▶ [INSTRUCTIONS TO FOLLOW]:
Please write out exactly, and only, the lines from the first in the material below to the line containing "You are a computer-use agent. The", both included.

▶ [THE DATA]:
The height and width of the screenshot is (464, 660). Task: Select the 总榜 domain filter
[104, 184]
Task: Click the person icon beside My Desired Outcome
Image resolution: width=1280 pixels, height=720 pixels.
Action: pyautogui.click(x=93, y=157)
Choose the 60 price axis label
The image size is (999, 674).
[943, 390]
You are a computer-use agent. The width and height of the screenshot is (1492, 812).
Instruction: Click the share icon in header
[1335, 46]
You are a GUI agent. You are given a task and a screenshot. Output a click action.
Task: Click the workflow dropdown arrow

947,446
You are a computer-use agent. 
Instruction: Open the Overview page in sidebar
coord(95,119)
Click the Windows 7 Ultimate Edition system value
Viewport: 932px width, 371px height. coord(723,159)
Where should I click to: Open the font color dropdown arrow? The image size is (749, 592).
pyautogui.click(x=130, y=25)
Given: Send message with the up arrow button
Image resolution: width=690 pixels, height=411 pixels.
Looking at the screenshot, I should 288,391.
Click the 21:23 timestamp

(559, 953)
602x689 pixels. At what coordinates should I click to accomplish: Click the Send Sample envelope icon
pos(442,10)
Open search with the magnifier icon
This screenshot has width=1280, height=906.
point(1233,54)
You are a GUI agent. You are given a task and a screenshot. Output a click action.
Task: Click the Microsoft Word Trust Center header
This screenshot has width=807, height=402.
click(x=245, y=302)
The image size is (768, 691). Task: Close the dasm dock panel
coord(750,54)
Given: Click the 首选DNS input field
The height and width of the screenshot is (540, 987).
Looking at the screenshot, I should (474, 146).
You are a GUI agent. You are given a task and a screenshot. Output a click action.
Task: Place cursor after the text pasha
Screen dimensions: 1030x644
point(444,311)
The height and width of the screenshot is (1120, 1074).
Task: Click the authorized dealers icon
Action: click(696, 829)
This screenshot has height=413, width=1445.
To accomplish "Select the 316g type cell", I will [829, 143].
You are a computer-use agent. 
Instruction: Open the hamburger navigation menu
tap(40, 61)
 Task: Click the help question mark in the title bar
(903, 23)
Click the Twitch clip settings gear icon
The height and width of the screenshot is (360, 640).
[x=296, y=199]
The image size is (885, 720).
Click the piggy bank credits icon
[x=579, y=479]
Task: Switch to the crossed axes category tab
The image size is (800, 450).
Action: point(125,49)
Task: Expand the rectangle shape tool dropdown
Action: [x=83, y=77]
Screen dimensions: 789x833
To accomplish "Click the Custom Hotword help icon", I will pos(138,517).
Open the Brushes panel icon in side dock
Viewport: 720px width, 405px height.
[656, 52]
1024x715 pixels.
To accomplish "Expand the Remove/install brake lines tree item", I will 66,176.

▶ [WRITTEN ANSWER]:
The height and width of the screenshot is (464, 660). Task: Select the 总榜 domain filter
[104, 184]
Task: Click the person icon beside My Desired Outcome
Image resolution: width=1280 pixels, height=720 pixels.
Action: pyautogui.click(x=93, y=157)
Choose the 60 price axis label
The image size is (999, 674).
[943, 390]
You are a computer-use agent. The width and height of the screenshot is (1492, 812).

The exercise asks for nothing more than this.